1000 Preventing transmission of 2009 H1N1 influenza within the healthcare setting: lessons learned from exposure events

Sunday, March 21, 2010
Grand Hall (Hyatt Regency Atlanta)
Maureen K. Bolon, MD, MS , Northwestern University, Chicago, IL
Laura Bardowski, RN, BSN , Northwestern Memorial Hospital, Chicago, IL
Cara Coomer, RN, BSN , Northwestern Memorial Hospital, Chicago, IL
Anna O'Donnell, RN, BSN , Northwestern Memorial Hospital, Chicago, IL
Sandra Myrick, BS, MT(ASCP) , Northwestern Memorial Hospital, Chicago, IL
Christina Silkaitis, BS, MT(ASCP) , Northwestern Memorial Hospital, Chicago, IL
Sandra Reiner, RN, BSN , Northwestern Memorial Hospital, Chicago, IL
Teresa Zembower, MD, MPH , Northwestern University, Chicago, IL
Background: Preventing transmission of 2009 H1N1 influenza (nH1N1) within the healthcare setting has been a major focus of infection control (IC) programs in the wake of the pandemic.  Hierarchies of control include elimination of potential exposures, engineering controls, administrative controls, and personal protective equipment (PPE).  Study of factors leading to exposure can inform future measures for prevention of transmission of droplet-borne infections.   

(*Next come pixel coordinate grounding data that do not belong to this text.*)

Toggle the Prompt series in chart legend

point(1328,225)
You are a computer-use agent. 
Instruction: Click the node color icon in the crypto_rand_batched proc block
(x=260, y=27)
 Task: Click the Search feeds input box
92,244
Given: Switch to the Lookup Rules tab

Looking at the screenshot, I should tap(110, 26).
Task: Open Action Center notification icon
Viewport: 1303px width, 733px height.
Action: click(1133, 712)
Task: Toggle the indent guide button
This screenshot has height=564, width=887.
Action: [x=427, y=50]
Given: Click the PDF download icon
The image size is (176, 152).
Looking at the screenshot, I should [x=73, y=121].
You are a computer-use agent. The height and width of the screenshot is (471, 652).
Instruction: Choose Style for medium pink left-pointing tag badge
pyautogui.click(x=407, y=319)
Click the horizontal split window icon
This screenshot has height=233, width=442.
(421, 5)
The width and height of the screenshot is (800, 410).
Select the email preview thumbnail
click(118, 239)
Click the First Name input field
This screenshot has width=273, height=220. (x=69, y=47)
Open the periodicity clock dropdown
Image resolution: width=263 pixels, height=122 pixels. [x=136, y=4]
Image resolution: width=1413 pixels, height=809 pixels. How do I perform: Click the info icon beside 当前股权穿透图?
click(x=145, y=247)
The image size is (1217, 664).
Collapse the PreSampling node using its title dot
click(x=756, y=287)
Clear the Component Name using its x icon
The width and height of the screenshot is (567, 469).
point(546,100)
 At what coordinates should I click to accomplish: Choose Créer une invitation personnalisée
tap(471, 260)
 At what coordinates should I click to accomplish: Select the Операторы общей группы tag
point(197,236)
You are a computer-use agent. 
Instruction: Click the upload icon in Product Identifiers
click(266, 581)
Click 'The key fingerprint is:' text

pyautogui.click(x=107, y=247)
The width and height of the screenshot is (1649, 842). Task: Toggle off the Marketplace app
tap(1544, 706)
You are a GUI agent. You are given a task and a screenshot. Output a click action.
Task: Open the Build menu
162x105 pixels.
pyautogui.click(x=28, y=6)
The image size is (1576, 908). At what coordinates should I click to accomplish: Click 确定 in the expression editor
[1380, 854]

Objective: To analyze the extent and cause of documented exposures to nH1N1 occurring at one U.S. medical center during the early part of the pandemic. 

Methods:

During the study period, all individuals with unprotected close contact with a probable or confirmed case of nH1N1 were identified by IC personnel, entered into an electronic database, and referred for further evaluation.  Data were analyzed to determine the number and role of individuals affected by exposure, clinical areas affected by exposures, and the apparent cause of the exposure. 

Results:

From April 29th to August 31st 2009, 1218 individuals had unprotected exposure to nH1N1 at our institution; including, 1168 healthcare workers (HCW) (96%), 46 patients, and 4 visitors.  Over this same period, a total of 239 cases of probable or confirmed nH1N1 influenza were cared for (49 inpatients, 190 outpatients or emergency department (ED)).  A total of 47 exposure events occurred; the median number of individuals exposed per event was 9, the range 0 to 138.  The majority of exposures occurred in the ED (33%), the general medicine floors (21%), or the intensive care units (16%).  Among HCW, the job types most likely to be exposed included: nurses (42% of exposures), physicians (18%), respiratory therapists (8%), and radiology technicians (7%).  While the median duration of exposure was 1 day, the range was < 1 to 9 days.  Infected patients were the source of 36 exposure events (77%), while infected HCW were the source in 11 (23%).  The total number of individuals exposed by an infected patient was 1012 (70%) vs. 206 (30%) exposed by a HCW.  The median size of exposure events caused by patients and HCW was similar (9.5 vs. 8 individuals exposed, respectively).  In 43 exposure events, IC documentation indicated a likely explanation for the exposure:  22 were due to a delay in initiation of isolation; 9 were due to a HCW working while ill; 5 were due to late clinical recognition of influenza; 4 were due to failure to implement precautions appropriately; 3 were due to inaccurate test results. 

Conclusions:

The burden of potential exposures to nH1N1 during the early part of the pandemic was high, particularly as many of these individuals were offered chemoprophylaxis during this timeframe.  This evaluation reveals a failure of several IC hierarchies, which can inform prevention efforts targeted to the clinical areas and HCW roles most likely to be affected by influenza exposures.